Key findings of the paper, Women's equality in the Scandinavian academy: a distant dream?:
- Persistent sexism in universities, particularly at professor level
- A ‘glass ceiling’ affects women academics from taking senior roles
- Welfare provision, which focuses on mother as carer, has the unintended consequences of limiting women’s development opportunities
- Career progress for women of childbearing age is impacted by negative perceptions within academia
- Women academics with children are often burdened with the ‘lion’s share’ of domestic duties, forcing them to sacrifice their career development compared to male counterparts
“The findings suggest inequality regimes in Scandinavian universities conspire to limit women’s aspirations or ensure that women pay a higher price for success than men do,” says Professor Healy, from the School of Business and Management.
“This study reveals that some Scandinavian countries may have more of a ‘glass ceiling’ for women in academia than many of their European counterparts, with men continuing to dominate senior roles.”
Scandinavian countries are deemed the most equal in the world, and have the most established welfare model. Their governments have introduced many ‘women-friendly’ policies including affordable day care and paid maternity leave to enable Scandinavian parents to balance work and family life.
Such rights go some way to explaining the high proportion of Scandinavian women in the labour market. However, Professor Healy argues that the welfare benefits offered by the Scandinavian system, in fact “may work against women when it comes to promotion opportunities”. “This makes poor business sense when significant talent is excluded from career development opportunities,” she warns.
“Given their high equality ranking it might reasonably be expected that Scandinavian women would be well represented in academic hierarchies, for example, however our research found marked differences between the countries.”
The majority of respondents in a survey of women academics in three Scandinavian universities were aged 30 to 49, had children (69 per cent) and came from a range of academic disciplines. The sample encompasses a group of women, over two-thirds of whom are managing a dual career as mother and academic.

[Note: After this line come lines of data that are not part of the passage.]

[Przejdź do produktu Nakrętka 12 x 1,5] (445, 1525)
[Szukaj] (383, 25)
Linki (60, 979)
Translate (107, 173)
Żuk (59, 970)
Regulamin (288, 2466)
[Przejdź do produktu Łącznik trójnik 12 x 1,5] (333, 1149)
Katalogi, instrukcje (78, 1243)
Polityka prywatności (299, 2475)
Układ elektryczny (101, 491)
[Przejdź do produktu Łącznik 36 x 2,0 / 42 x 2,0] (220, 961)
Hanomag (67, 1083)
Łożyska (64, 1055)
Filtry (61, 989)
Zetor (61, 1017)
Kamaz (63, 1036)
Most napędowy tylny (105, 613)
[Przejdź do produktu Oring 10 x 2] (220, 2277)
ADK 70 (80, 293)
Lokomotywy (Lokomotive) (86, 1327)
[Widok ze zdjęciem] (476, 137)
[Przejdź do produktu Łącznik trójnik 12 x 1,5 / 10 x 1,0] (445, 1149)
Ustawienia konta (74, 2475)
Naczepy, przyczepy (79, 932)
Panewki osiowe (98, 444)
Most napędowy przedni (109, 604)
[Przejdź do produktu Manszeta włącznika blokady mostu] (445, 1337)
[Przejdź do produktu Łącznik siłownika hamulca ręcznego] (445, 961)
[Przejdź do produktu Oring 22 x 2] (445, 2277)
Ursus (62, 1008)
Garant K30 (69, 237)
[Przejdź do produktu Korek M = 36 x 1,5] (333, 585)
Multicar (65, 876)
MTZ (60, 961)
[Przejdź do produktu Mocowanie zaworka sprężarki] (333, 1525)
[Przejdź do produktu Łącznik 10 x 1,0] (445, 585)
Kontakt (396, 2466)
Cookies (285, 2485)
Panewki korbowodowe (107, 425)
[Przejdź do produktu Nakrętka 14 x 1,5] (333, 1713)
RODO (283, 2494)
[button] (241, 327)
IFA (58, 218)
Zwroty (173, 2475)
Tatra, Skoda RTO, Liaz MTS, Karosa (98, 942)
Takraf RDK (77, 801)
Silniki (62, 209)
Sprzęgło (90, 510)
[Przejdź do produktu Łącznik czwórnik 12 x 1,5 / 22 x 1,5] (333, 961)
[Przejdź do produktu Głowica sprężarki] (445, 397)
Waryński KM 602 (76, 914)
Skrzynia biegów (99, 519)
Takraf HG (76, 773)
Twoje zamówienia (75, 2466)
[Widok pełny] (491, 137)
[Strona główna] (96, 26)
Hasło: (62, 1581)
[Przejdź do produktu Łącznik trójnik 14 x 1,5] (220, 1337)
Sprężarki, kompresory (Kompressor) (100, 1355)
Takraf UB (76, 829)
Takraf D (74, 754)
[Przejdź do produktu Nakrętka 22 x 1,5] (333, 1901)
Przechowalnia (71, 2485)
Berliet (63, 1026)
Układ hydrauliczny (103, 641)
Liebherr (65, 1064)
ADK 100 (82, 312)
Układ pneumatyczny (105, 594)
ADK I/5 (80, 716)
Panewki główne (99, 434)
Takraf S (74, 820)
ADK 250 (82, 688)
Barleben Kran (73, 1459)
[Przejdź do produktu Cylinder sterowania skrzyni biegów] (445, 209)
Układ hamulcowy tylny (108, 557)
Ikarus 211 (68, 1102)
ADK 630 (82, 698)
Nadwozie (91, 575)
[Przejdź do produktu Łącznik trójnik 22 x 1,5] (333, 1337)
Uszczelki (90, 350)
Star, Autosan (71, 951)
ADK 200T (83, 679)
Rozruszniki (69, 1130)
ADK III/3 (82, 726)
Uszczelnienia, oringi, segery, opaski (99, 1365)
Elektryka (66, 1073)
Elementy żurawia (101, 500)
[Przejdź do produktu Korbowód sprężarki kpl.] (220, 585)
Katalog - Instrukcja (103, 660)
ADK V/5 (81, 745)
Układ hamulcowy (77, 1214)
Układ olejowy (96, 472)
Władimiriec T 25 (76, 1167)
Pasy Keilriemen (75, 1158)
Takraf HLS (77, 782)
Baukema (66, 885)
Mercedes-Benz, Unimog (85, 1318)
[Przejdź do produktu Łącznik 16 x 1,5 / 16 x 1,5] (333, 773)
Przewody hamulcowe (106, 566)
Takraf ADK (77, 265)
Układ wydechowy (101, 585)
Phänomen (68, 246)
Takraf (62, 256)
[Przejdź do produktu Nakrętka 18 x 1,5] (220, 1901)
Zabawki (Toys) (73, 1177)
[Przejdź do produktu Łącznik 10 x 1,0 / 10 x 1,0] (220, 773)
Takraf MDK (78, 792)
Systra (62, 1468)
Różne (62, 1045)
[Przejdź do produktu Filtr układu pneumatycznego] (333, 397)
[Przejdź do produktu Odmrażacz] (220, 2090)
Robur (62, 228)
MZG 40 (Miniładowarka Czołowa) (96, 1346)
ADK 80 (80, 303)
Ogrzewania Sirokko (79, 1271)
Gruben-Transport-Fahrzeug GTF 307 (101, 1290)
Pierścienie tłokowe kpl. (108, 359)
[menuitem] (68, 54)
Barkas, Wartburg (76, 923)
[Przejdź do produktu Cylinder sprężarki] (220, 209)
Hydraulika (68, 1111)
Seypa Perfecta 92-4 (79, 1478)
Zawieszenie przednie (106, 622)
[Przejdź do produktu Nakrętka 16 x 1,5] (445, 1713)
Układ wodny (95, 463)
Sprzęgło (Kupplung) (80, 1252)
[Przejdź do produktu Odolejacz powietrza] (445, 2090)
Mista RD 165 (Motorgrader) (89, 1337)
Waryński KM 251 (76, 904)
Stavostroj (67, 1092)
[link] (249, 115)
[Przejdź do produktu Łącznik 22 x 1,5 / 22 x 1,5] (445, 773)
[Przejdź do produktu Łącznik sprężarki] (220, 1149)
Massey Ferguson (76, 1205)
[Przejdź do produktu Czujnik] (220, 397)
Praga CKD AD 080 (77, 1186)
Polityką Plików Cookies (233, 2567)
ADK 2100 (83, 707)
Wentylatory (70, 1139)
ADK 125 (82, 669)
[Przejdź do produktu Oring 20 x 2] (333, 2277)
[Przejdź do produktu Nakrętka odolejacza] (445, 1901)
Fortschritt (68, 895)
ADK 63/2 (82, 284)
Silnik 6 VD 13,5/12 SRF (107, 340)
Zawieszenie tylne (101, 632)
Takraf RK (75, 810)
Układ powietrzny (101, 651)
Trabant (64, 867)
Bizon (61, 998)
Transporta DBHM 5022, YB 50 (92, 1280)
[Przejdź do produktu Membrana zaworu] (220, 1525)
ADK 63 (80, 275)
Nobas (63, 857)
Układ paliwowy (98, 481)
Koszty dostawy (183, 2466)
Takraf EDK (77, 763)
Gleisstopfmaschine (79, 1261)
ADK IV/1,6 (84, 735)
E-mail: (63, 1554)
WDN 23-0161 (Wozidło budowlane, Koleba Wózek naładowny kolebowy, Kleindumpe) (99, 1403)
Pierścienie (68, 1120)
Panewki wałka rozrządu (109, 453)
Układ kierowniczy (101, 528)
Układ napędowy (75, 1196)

Sweden is in sixth place and Norway in 12th in the proportion of academics who are women, whereas Denmark, in 20th place, is below the EU average. As many as 80 per cent of respondents stated that there was no sex equality in their universities, with Swedish women most likely to give a negative response (94 per cent) followed by the Danes (83 per cent). Over half believed that women had to work harder than men to achieve. Women professors were most likely to have experienced discrimination when applying for positions.

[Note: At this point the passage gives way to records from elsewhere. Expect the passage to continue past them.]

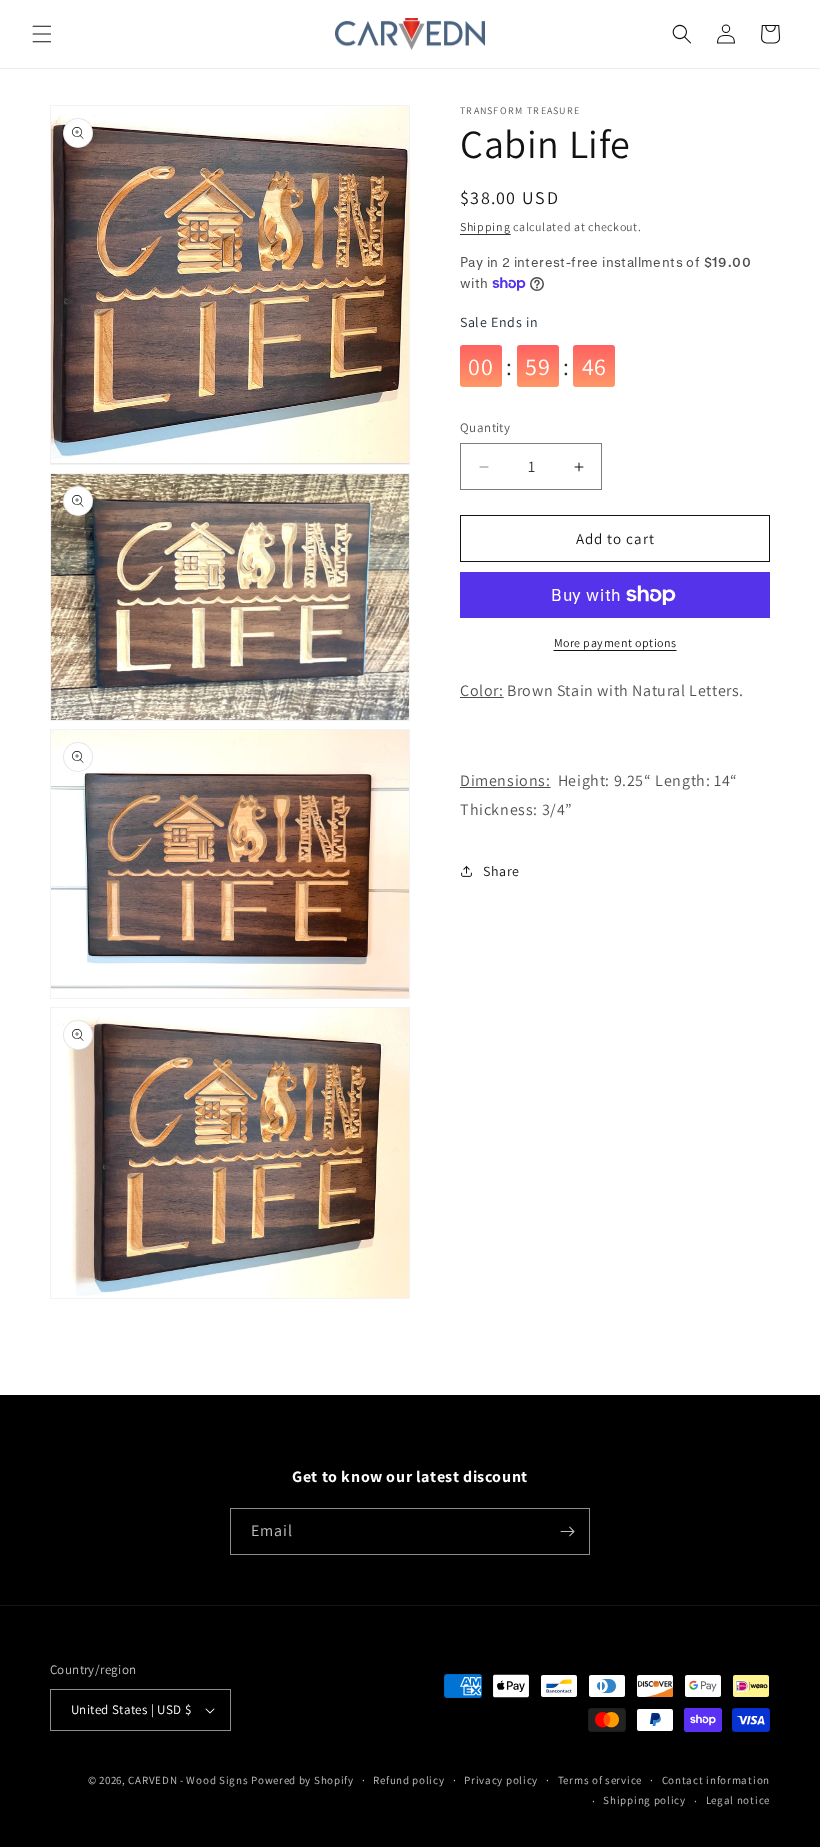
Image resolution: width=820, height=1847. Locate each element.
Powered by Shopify (302, 1780)
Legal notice (738, 1800)
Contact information (716, 1780)
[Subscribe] (567, 1531)
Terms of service (600, 1780)
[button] (42, 34)
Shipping (485, 226)
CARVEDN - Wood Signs (188, 1780)
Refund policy (408, 1780)
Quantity (485, 427)
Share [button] (501, 871)
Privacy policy (501, 1780)
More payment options (615, 642)
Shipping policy (644, 1800)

“That women professors were most likely to have experienced discrimination is unsurprising,” says Professor Healy, “by seeking promotion they have put themselves in a specific arena of discrimination.”
Interestingly, Norwegian academics were least likely to have experienced discrimination and were more likely to aim high. Norway generally tends to score highest on international equality polls.
Where examples of discrimination were given, they related to women being of child-bearing age. Professor Healy says: “Those who perceive Scandinavian countries as closer to a gender utopia fail to recognise that women are still judged according to their potential or actual reproductive capacity.
“The welfare provision, which focuses on mother as carer, has the unintended consequences of limiting women’s development opportunities. The likelihood of young women taking parental leave, for example, is used to favour the appointment of men.
“Therefore informal practices in many cases supersede formal equality policies and leads to the undervaluing of women’s talent, which not only damages the university but reinforces men’s domination of the hierarchies.”
Many respondents also reported that their career development is constrained by ‘choices’ between home and work, which may result from Scandinavian women’s experience of an unequal division of labour in the home.
Reported strategies for managing careers for some women meant leaving academia whereas others sought to plateau their careers while their children were young. This is a common approach, according to Professor Healy, but one with “inherent dangers for women academics who are later penalised for having made insufficient progress in the same time period as a male colleague”.
“While there has been an upsurge in equality strategies and action plans, it is yet to be seen if these strategies will challenge sex inequalities in universities in Scandinavian countries or whether a more egalitarian equilibrium remains a distant dream,” she warns.
While gendered inequality regimes are common in universities, including the UK, what places this study apart is that it is set in countries deemed the most equal.